■ **Page excerpt**:
★ ★ ★ ★ ★ ★ ★

The Sino-Tibetan family includes all the dialects of Chinese, Thai and many
others in the Far East . Arabic, Hebrew and many others
make up the Semitic family. The Niger-Congo family includes most of those
spoken in Sub-Saharan Africa, including Swahili, Zulu and Xhosa. And this
continues. Some languages occupy a place on the tree with many others; English,
for example, is part of the Germanic sub-branch of the Indo-European branch
which also includes German, Dutch, Danish, Swedish and many others. Other
languages broke off from the main truck alone a long time ago and have
developed independently, like Greek and Armenian. Sometimes branches die out, the
dinosaurs of linguistics. Unfortunately some are deliberately pruned, as I
explain in the link above. Others don't die, but they transform over time until
they only bear a moderate resemblance to their former selves; they evolve into
new languages. Latin is one of these; it has never died out at all, it simply
became a major branch itself sprouting many twigs of its own like French,
Italian and Spanish.
Using this tree diagram of the Indo-European family alone we
can see how closely or far away each language is related to all its fellows. For
instance we know English, Italian, Norwegian and Gaelic are all related as part
of the Indo-European family, but clearly Gaelic and Italian are more closely
related than Gaelic and English, even though Gaelic and English are today
spoken very closely together geographically; and that English and Norwegian are
more closely related than Italian and Norwegian. The goal of linguistic science
has long been to categorize every single recorded language ever spoken on
Earth, trace its complete origin and its relation to all other languages. If
this can be done it will be possible to trace all the human languages on Earth
back to a single source from which they all evolved, the original tree-trunk,
the "Mother Tongue". This has been difficult because although the
root origins of the different families have been worked out, connecting those
roots together has been a hard job. There's also the anomalous "orphan
languages" like Basque, whose ancestry cannot be obviously seen. However,
as the programme shows, linguistic experts have been doing studies which does
seem to have provided a universal link which can be applied to all known human
languages. This means all the languages spoken in the world today and in
historical times emerged from a single language that was spoken in prehistoric
times. The title of the show is misleading though, and there's no comparison to
the Bible story of the Tower of Babel .

★ ★ ★ ★ ★ ★ ★

Extend the passage about language families and their shared origin, starting right after its last sentence. The records have no connection to the passage about language families.

Source records

★ ★ ★ ★ ★ ★ ★

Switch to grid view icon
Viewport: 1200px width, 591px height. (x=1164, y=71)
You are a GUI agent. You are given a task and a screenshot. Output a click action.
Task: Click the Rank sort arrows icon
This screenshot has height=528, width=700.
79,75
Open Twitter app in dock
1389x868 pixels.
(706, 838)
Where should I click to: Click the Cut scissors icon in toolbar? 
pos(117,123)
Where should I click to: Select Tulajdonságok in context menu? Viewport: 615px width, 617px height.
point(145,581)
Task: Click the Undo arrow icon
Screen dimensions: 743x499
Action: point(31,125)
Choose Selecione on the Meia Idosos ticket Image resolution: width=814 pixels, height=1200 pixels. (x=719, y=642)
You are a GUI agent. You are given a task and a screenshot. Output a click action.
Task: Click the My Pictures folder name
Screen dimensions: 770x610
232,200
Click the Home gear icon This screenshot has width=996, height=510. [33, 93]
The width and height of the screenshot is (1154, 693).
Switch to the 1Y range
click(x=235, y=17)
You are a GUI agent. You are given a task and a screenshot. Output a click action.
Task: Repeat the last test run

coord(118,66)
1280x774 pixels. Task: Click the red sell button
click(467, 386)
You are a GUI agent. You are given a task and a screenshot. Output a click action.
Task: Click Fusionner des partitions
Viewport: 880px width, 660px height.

★ ★ ★ ★ ★ ★ ★

■ **Exercise result**:
If this Mother Tongue really did exist then it was definitely not the only
language spoken in the world at that time; indeed at the time it was just one
twig on one branch of one limb, just like all the languages of today are. It
might have been spoken by just one tribe in one small corner of Africa
or Asia . There would have been thousands of other
languages spoken alongside the Mother Tongue in those days too. What makes the
Mother Tongue unique is it's the only language from that era to survive into
the modern world. I'm also curious about how this relates to the theories of
prehistoric civilization, as postulated by Graham Hancock, Rand Flem-Ath and
others. It could be that sophisticated city-building cultures existed at the
time when the Mother Tongue was spoken so there could be a contemporary grammar
and dictionary of it still in existence, maybe stored secretly in the vaults of
the Vatican Library. We may also find in that vault the records of the Mother
Tongue's contemporaries now all extinct. Would we find the complete Atlantean
and Lemurian lexicon?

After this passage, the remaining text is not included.